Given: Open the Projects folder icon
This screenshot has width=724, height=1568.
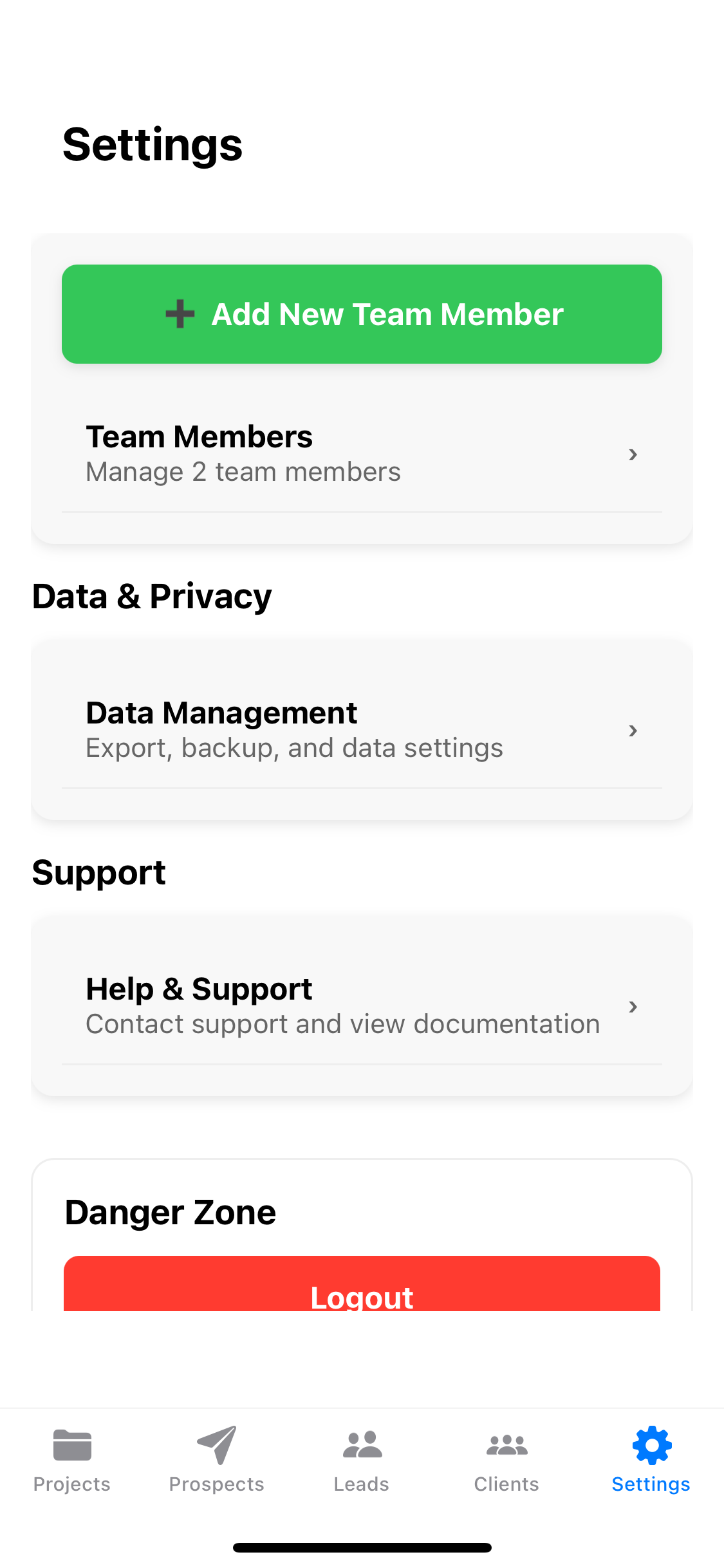Looking at the screenshot, I should click(x=72, y=1445).
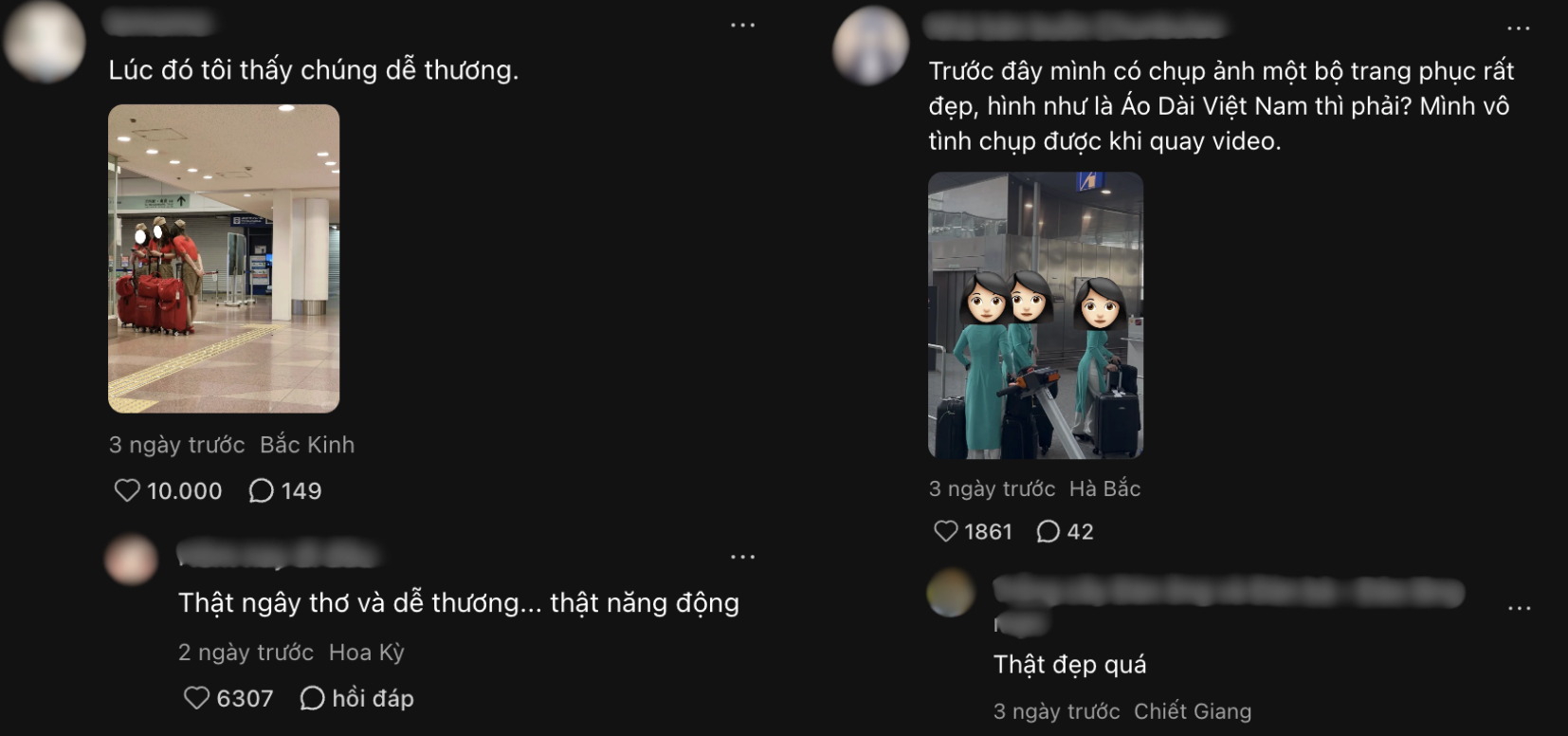Screen dimensions: 1568x736
Task: View the red luggage airport photo
Action: pyautogui.click(x=224, y=259)
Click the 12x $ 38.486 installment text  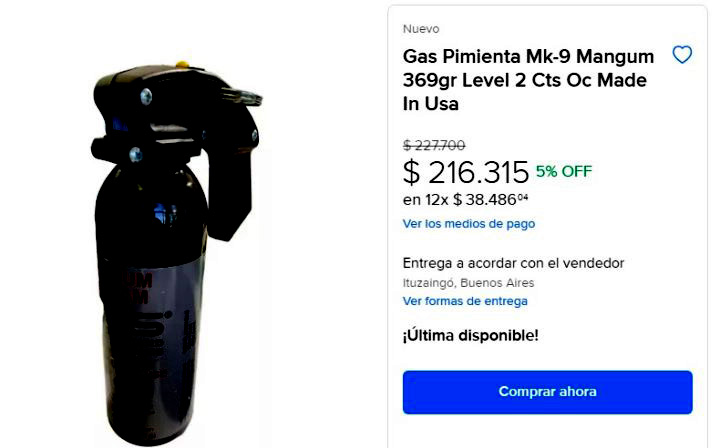click(x=466, y=200)
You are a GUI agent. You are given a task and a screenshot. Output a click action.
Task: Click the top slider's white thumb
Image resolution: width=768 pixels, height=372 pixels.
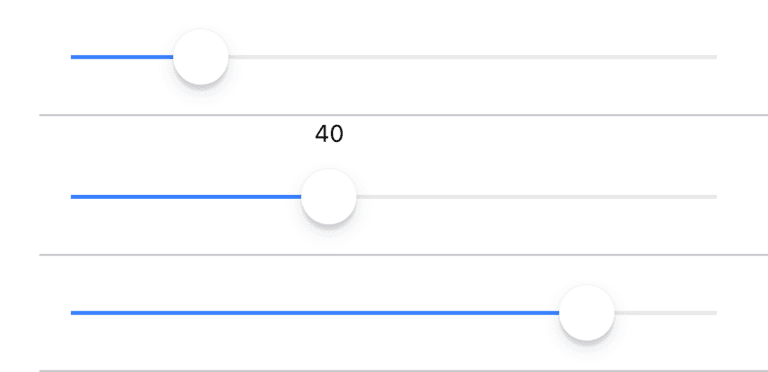[201, 57]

*WHAT YOU NEED TO DO*.
Where the line containing "You are a GUI" appears above, start there and set down each line exactly through the last line of the data; leave out every picture.

*WRITTEN REPLY*.
You are a GUI agent. You are given a task and a screenshot. Output a click action.
Task: Click the top slider's white thumb
Image resolution: width=768 pixels, height=372 pixels.
[201, 57]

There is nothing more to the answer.